Where Everybody Knows Your Name

In some ways, everything new that social media has brought to the Internet is actually old.

In a recent op-ed piece for the social media news blog Mashable.com, blogger Josh Rose pointed out three ways social media seems to be bringing back the values of the older generation.

By sharing photos on sites like Flickr, Instagram and Facebook, Rose observes, we’re bringing back the family slide show, replacing the slide carousel with our Facebook wall photos. And indeed, one of Facebook’s main draws for older users is, as some put it, “That’s where the pictures of the grandkids are.”

Secondly, by using our cell phones to “check in” at restaurants and shops utilizing location apps like Foursquare or Facebook’s Places feature, which allow merchants to offer preferential deals to frequent customers, we’re bringing back rewarding “the regular.” “I had one older relative who went to the same restaurant so much they named a sandwich after him,” Rose recalls. “Yesteryear’s sandwich naming is today’s Mayor’s Badge.”

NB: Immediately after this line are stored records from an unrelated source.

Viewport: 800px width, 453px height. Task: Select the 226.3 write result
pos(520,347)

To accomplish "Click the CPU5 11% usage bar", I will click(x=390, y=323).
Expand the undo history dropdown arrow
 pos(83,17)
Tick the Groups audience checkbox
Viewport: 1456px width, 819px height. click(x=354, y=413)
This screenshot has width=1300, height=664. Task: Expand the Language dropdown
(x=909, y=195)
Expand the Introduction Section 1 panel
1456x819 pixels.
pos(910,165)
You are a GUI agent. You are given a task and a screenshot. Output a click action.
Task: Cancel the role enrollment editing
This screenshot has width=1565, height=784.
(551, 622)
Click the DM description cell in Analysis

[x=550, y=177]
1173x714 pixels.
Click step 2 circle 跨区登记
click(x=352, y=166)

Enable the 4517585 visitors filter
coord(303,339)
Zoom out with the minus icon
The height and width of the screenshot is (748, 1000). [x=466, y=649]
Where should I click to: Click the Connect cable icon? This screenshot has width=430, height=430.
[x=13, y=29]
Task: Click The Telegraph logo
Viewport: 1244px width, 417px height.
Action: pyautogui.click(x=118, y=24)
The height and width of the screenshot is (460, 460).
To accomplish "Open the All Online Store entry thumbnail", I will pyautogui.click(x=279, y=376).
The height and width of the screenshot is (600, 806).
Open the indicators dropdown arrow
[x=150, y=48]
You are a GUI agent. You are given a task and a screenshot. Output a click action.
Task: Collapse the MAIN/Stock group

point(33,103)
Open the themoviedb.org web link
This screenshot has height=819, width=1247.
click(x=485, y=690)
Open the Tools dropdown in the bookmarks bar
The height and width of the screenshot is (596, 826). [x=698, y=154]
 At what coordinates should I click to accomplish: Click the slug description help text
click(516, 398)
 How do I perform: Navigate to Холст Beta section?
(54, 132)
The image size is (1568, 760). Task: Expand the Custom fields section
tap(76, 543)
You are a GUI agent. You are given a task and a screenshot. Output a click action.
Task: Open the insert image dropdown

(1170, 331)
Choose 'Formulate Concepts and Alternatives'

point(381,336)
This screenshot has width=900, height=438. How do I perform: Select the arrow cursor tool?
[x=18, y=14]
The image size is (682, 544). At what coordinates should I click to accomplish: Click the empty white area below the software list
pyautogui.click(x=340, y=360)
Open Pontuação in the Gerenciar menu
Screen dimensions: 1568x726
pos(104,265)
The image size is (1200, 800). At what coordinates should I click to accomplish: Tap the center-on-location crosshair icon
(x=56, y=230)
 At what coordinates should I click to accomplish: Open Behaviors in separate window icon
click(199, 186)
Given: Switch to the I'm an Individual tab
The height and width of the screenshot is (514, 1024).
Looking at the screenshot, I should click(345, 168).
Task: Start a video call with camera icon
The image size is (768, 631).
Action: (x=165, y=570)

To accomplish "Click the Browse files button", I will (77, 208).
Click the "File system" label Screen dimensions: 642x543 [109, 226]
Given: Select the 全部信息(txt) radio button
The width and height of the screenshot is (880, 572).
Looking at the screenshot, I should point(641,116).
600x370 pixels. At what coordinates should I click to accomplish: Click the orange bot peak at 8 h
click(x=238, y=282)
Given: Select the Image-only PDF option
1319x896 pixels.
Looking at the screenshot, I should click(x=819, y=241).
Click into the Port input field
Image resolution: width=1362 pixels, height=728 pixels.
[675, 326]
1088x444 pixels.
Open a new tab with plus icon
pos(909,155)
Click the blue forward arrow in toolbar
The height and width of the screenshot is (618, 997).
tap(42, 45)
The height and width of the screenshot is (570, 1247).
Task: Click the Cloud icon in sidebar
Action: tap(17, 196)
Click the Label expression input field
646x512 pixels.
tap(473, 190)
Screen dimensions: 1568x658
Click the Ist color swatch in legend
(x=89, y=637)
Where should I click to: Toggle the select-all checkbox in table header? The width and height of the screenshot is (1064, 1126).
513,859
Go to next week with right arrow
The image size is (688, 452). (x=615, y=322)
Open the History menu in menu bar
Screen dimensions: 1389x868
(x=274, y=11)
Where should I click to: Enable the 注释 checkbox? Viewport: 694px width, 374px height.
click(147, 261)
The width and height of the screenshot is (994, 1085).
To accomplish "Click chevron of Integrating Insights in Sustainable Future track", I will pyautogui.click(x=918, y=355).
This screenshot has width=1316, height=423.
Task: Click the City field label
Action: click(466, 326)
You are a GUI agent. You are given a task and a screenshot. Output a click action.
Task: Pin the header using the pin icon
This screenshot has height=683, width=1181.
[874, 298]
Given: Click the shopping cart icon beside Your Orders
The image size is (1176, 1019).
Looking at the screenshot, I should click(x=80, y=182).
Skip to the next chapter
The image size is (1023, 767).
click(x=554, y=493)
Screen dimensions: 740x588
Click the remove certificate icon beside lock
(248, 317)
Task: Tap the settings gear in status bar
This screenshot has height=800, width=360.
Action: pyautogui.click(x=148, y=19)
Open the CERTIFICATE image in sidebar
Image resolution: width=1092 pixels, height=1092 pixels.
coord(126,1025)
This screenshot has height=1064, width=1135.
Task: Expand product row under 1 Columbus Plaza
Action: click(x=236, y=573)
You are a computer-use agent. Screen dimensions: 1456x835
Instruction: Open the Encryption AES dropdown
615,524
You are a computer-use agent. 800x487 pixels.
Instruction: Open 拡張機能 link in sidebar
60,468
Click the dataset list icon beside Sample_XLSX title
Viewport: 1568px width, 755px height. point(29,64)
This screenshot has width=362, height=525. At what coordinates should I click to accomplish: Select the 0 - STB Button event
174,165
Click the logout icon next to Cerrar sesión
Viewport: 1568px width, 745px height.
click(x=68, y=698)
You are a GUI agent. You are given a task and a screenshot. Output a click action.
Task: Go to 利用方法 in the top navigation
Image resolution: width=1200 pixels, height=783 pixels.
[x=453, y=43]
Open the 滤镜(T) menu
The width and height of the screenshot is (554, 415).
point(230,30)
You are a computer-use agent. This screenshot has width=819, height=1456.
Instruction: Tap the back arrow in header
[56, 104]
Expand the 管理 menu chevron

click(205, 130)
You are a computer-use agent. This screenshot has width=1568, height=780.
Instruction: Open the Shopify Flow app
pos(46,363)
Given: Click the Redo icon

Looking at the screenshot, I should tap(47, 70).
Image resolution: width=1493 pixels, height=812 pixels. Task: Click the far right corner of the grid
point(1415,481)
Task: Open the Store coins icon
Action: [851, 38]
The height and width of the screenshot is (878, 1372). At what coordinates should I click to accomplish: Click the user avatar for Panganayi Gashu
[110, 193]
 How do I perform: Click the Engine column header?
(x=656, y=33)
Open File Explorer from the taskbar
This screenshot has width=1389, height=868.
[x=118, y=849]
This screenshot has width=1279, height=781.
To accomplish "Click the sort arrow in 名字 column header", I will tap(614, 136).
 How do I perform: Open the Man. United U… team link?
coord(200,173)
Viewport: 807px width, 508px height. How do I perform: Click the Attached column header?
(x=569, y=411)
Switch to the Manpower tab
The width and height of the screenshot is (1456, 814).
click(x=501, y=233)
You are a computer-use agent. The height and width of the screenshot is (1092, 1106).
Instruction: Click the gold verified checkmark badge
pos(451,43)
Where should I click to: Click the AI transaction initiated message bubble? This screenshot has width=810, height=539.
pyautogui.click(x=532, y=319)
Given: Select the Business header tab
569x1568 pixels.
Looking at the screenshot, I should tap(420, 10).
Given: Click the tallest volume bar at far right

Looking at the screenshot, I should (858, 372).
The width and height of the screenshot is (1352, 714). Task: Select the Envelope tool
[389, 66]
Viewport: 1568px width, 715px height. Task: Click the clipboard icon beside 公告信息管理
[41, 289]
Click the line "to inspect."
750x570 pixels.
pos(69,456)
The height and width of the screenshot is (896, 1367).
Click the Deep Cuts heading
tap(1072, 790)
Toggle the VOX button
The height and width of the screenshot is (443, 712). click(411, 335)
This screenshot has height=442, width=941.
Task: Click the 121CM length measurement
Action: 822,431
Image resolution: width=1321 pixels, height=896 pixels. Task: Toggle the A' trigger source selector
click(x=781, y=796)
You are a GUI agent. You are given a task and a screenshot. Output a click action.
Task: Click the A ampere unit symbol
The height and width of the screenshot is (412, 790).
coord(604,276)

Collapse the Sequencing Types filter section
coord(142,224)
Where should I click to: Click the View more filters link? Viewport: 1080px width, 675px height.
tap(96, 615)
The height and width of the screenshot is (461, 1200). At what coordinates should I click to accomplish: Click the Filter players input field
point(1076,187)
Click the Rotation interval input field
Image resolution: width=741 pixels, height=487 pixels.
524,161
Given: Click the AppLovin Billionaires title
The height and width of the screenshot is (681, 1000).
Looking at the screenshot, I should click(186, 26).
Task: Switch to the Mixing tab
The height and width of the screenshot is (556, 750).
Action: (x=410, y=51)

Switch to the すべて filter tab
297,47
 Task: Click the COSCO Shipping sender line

Most importantly, Rose says, social media has brought back the practice of family and friends checking in with each other on a daily basis. We may not be gathering around the dinner table anymore to share the highlights of our days, but every family member is posting and checking one another’s status updates, sometimes hourly. And, by way of texting, teens are finally letting parents know their comings and goings — and disproving them the day after with their Facebook party photos.

Ideally, it should be an online environment where seniors feel more at home than ever. And yet, while their numbers may be growing the fastest on social media sites, AARP says only a quarter of its members are yet on Facebook, and some older adults are still infrequent Internet users.

Obsolete technology, and an unwillingness among the age group to upgrade, is responsible for some of this. The Pew research study found that people over 65 remain among those least likely to have high-speed Internet access at home — and as anyone who’s tried it knows, playing Farmville on dial-up can be an exercise in futility.